Background: Adrenocortical tumors (ACTs) are rare in children. Because of the rarity and various manifestations of ACTs, patients of ACTs are not easily diagnosed. Some patients were misdiagnosed before surgery.
Objective: Identify the clinical, laboratorial, imaging and histopathological characteristics of adrenocortical tumors in children. Compare adrenalcortical adenoma with carcinoma.
Methods: A retrospective review of 34 identified patients who were younger than 15 years old with histologic confirmation of adrenocortical carcinoma (ACC) or adenomas from 1991 to 2010.
Results: In these 34 patients, 19 were adrenocortical adenoma (ACA) and 15 were ACC. The median age at diagnosis was 3.33 years (range, 0–16 years), and 70.6% of the patients were younger than five years. Girls slightly predominated over boys (1.4:1). For endocrine abnormality, 14 patients had isolated precocious puberty, five patients had isolated Cushing syndrome, 10 patients had precocious puberty plus Cushing syndrome, and five patients did not have any symptoms. The most frequent findings in laboratory tests were disturbance of the normal circadian rhythm of cortisol secretion (93.8%), followed by elevated serum level of testosterone (89.7%). Only 3.8% of ultrasound diagnosis and 12.1% of computed tomography (CT) diagnosis were consistent with pathologic diagnosis.
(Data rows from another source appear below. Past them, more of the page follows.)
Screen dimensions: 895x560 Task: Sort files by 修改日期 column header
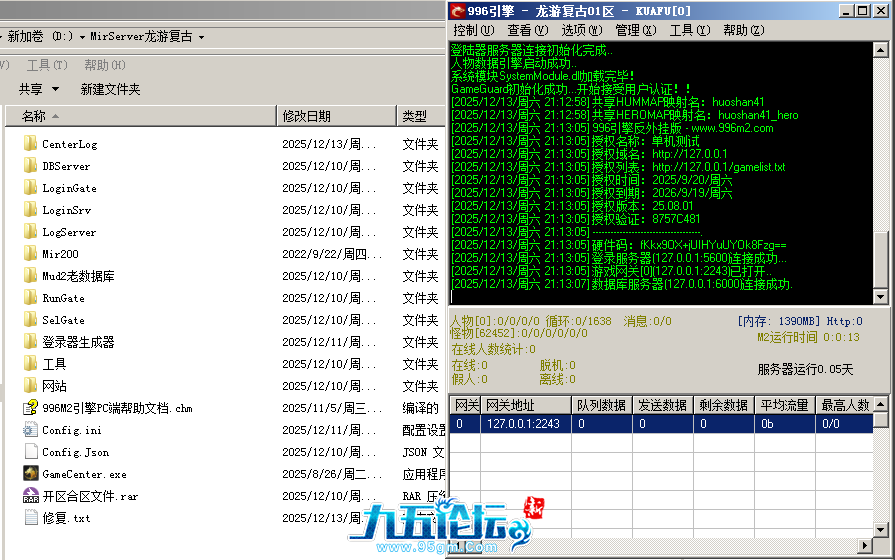tap(306, 116)
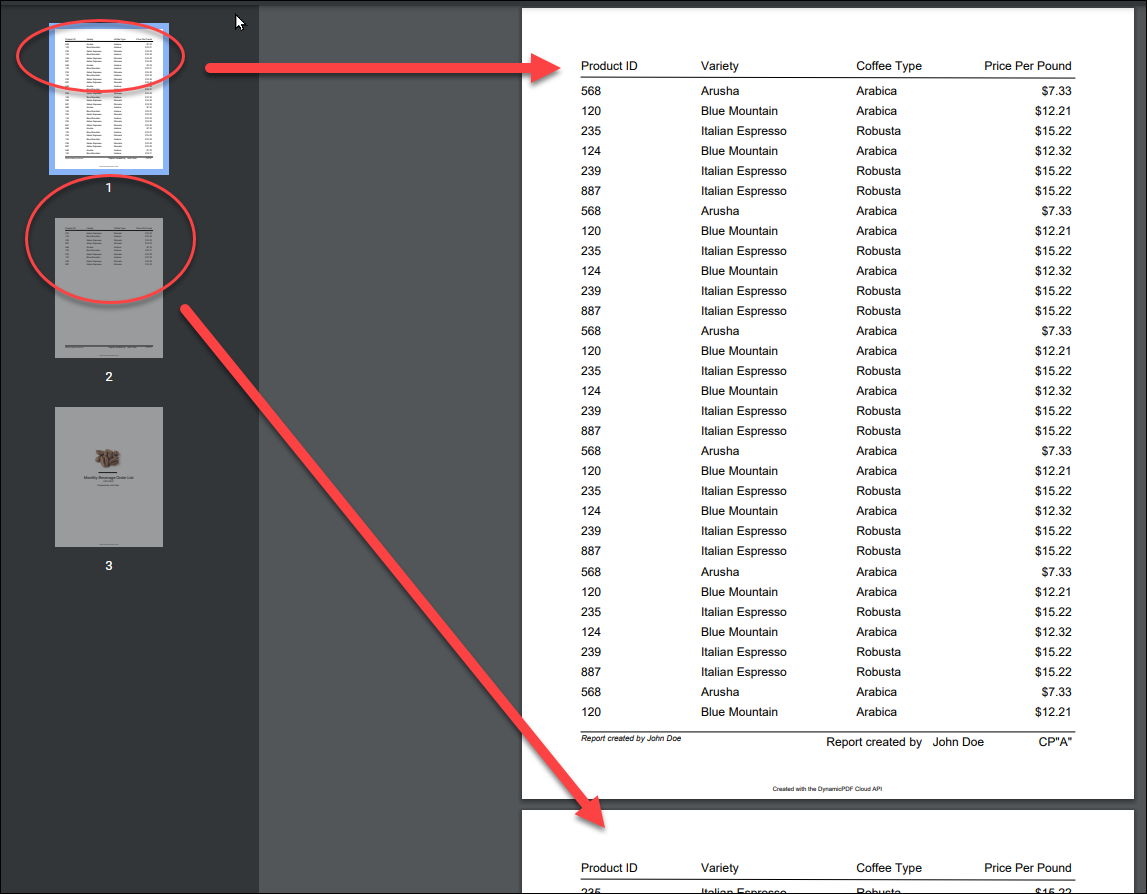1147x894 pixels.
Task: Click page number label 2 under thumbnail
Action: [x=109, y=377]
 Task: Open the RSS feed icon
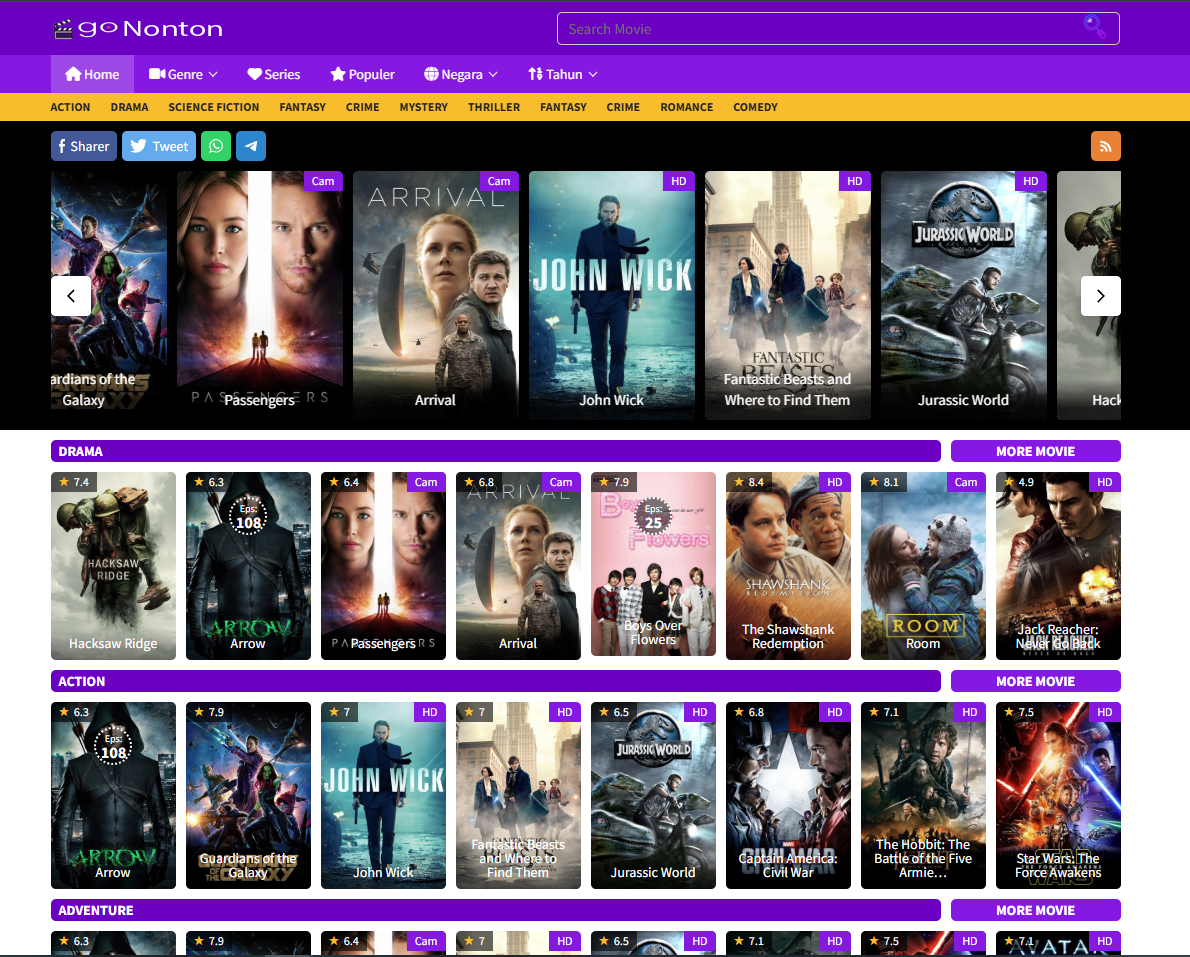1105,146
Conclusion: Different from those in adult, the most frequent presentation in children with ACTs is peripheral precocious puberty with or without Cushing syndrome, and isolated Cushing’ syndrome. Few present with non-functional local mass. Laboratory tests usually reveal the discordantly elevated serum levels of sexual corticosteroid hormones, change of diurnal rhythm of cortisol or increase of morning cortisol. The differentiation of malignant from benign tumor cannot merely depend on imaging. Final diagnosis relies on comprehensive evaluation of clinical manifestations, laboratory data, imaging and pathology.